Once you’re done forming your US LLC, you only have a few more steps to complete. Here’s what you’ll need to know:  

Step 1. Apply for an EIN 
The IRS tracks your business through a unique number called an Employer Identification Number. 

Step 2. Prepare an LLC Operating Agreement 
Your  LLC is required to have an LLC Operating Agreement. It can be completed in both written and verbal form. 

Step 3. Plan an Organizational Meeting 
There will be a lot of items to discuss when you begin your LLC. An organizational meeting will help make things clearer. It’s good to note that there are no requirements. 

Step 4. File a Statement of Information 
Some states such as Delaware, do not require you to submit a Statement of Information. 

An LLC has not been around for long as a type of legal entity. The first LLC law was passed in 1977.  

LLCs have one major similarity with the so-called ‘corporations’: limited liability.  

Corporate officers, directors, and shareholders cannot be held liable for any debts of the corporation unless they are liable under other laws. This is true only if management takes care to preserve the corporate formalities, such as maintaining separate bank accounts, holding regular meetings, making minutes of those meetings, and generally treating the corporation as a distinct entity under the law. If management fails to take the steps, then the law allows the "piercing of the corporate veil" which can subject officers, directors, and shareholders to individual liability. An LLC has the same protections from liability as the corporation—and the same vulnerability if not treated as a separate entity. 

LLCs also share a significant characteristic with partnerships, or, if the LLC is owned by a single member, with individual taxpayers. Income to an LLC is not taxed at the entity level. Instead, it is included in the income tax returns of the partners or single individuals who own the LLC. 

To organize an LLC, you must file a document with the state in which the LLC is to be created. This document is usually called the Articles of Organization, but sometimes it is called something else, depending upon the state. The Articles of Organization state the name of the LLC, its business address, and the types of business the LLC will engage in. 

The Articles of Organization also state the name and address of the registered agent for the LLC. The registered agent is the person or company that serves as the contact point between the state and the LLC. The registered agent also receives official correspondence from other businesses. 

How long it takes to get an LLC depends upon the state in which it is organized. In the past, organizers would mail Articles of Organization to the state, along with the required filing fee. Later, some states began authorizing fax filing. Today, most states have set up e-filing systems that allow the filing of various documents, usually including Articles of Organization for an LLC. 

Again, depending upon the state, registration of the LLC can be accomplished online in real-time. When that occurs, an LLC can be completely set up in only a day or two. However, other states have significant lag times, some in the range of two to three weeks for approval, even if the registration is filed online. 

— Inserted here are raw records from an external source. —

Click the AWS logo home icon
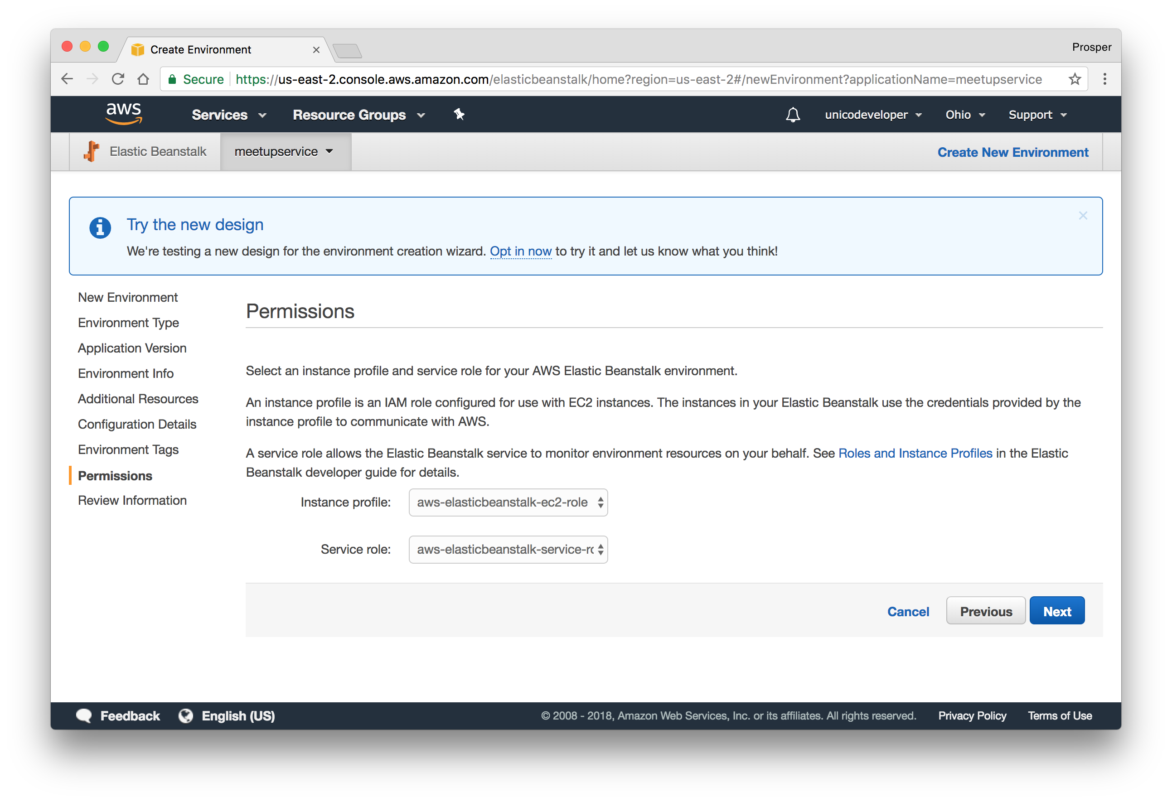1172x802 pixels. [124, 114]
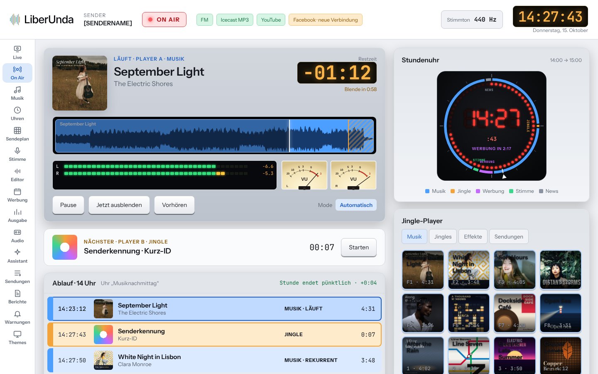
Task: Toggle the FM output badge
Action: coord(204,20)
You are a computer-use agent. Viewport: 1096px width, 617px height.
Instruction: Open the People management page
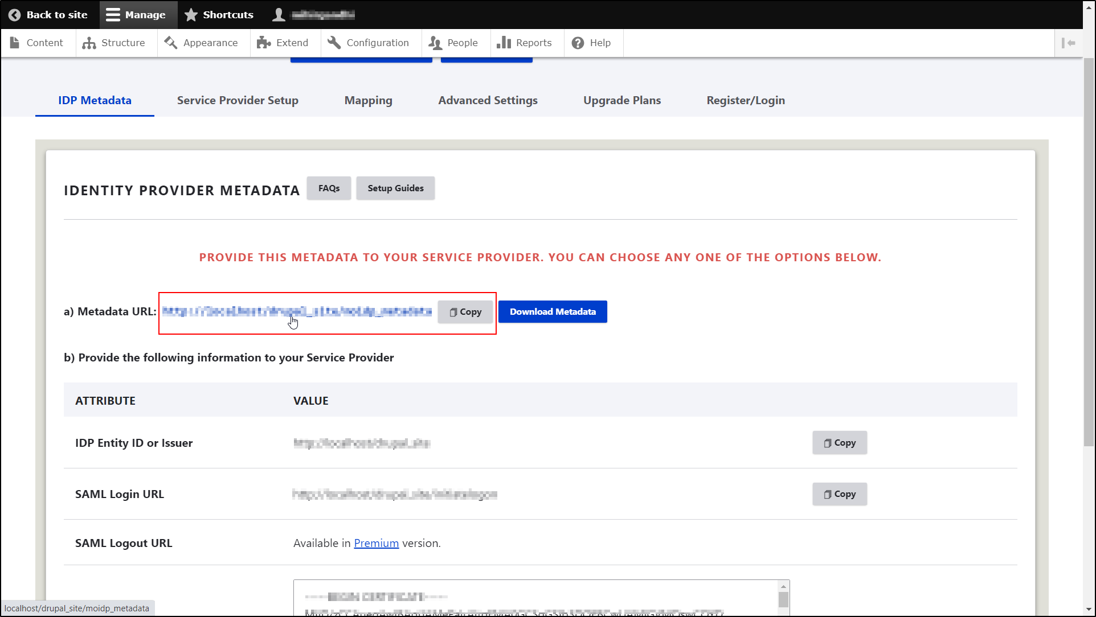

Some states include on their websites the expected wait time to process a filing. Others state the date of the most current documents they have processed to give people an idea of how long it will take for approval of a filing. 

In short, it can take between a day or two and the better part of a month to organize an LLC. 

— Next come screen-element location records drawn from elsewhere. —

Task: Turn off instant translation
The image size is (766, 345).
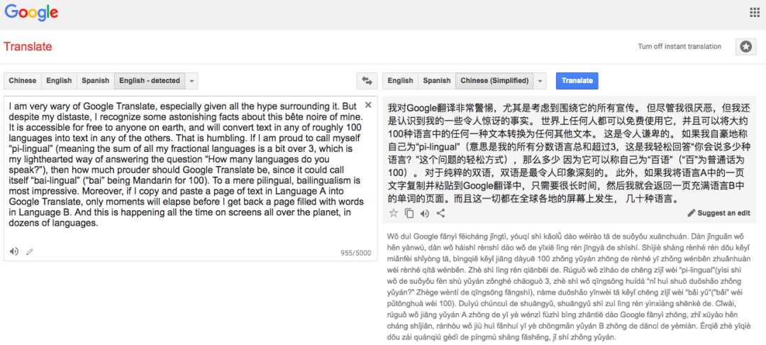Action: point(679,46)
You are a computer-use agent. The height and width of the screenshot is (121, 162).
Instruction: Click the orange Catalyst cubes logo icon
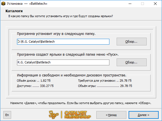[54, 115]
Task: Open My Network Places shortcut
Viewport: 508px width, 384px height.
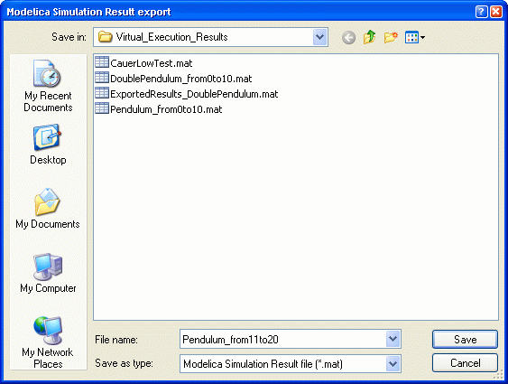Action: pyautogui.click(x=48, y=342)

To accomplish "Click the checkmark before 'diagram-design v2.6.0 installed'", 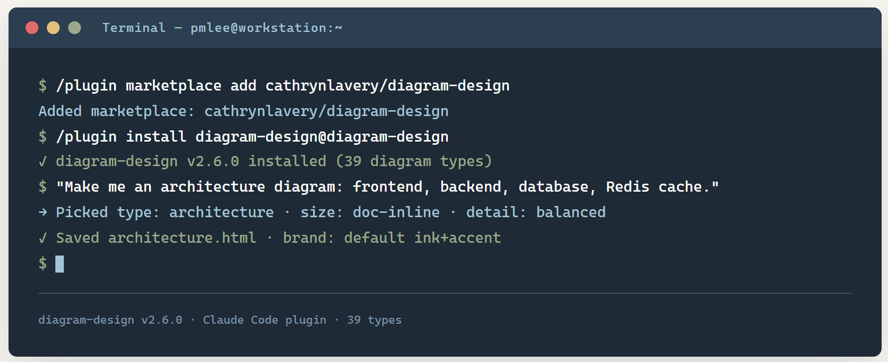I will click(43, 161).
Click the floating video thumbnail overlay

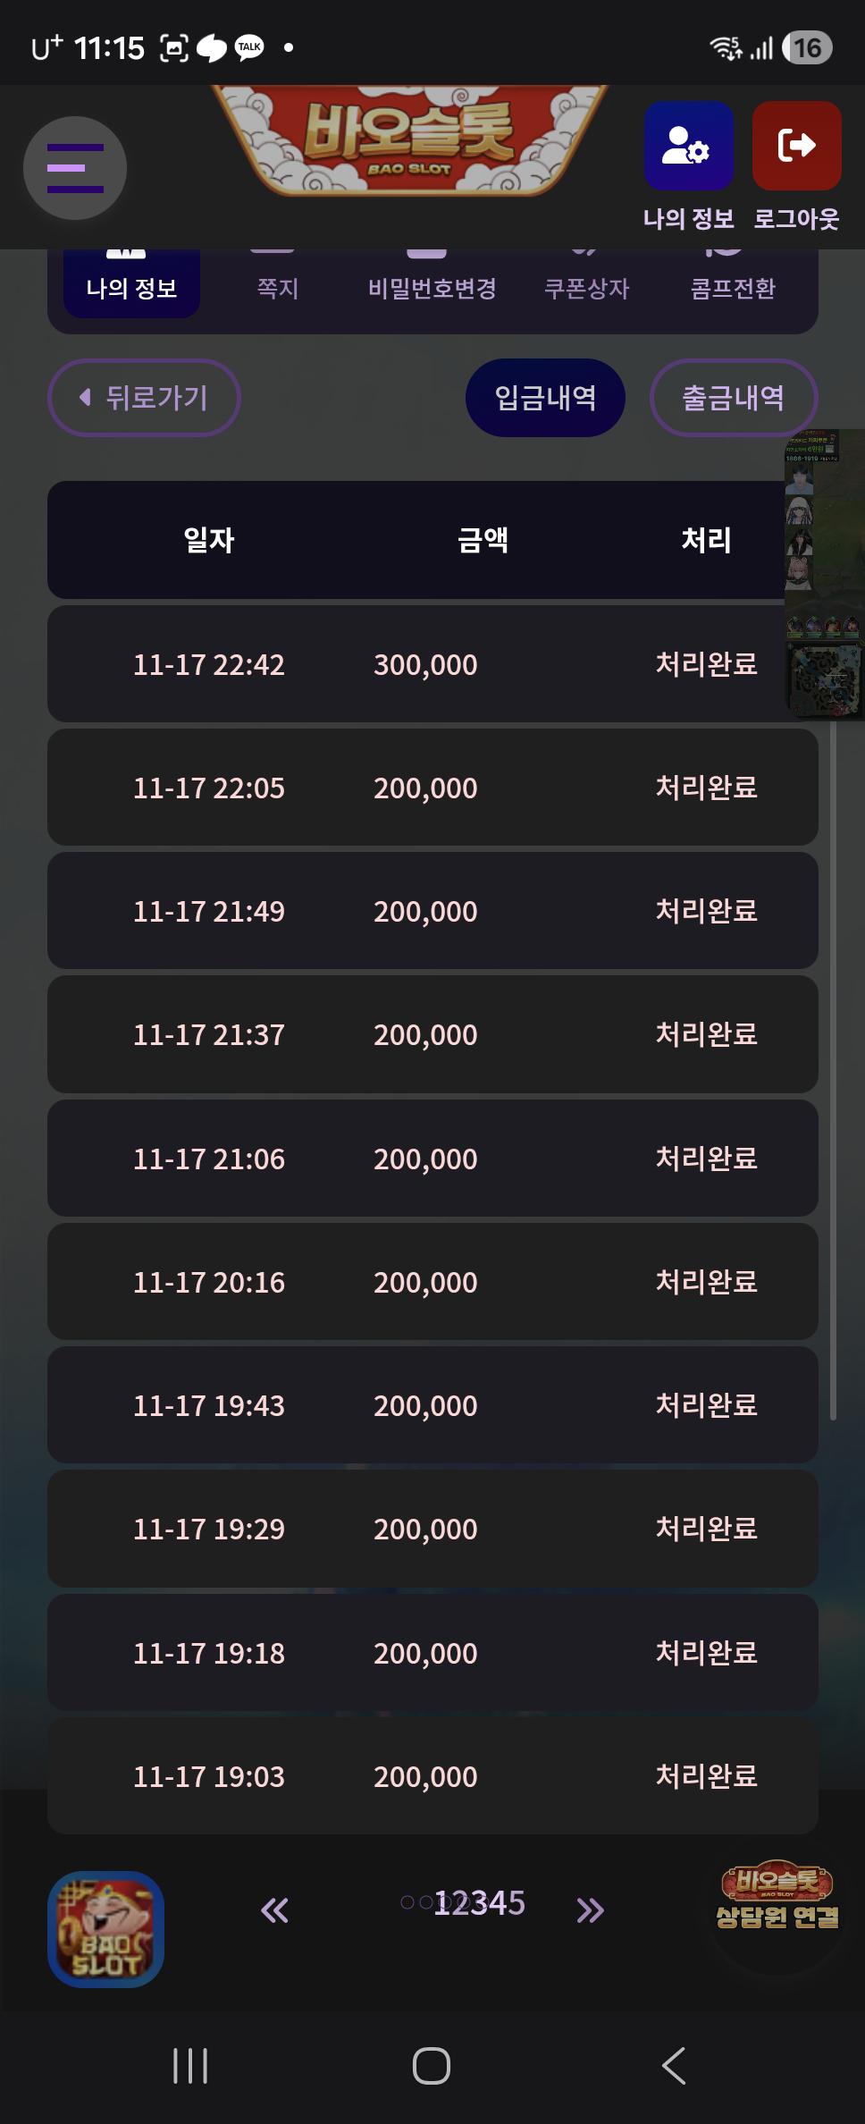tap(824, 572)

State filing fees vary greatly, from $40 to as high as $500. Your state of incorporation might also charge an annual fee to keep your LLC current. 

Both protect owners so they're not personally on the hook for business liabilities or debts. But, key differences include how they're owned (LLCs have one or more individual members, and corporations have shareholders) and maintained (corporations generally have more formal record-keeping and reporting requirements).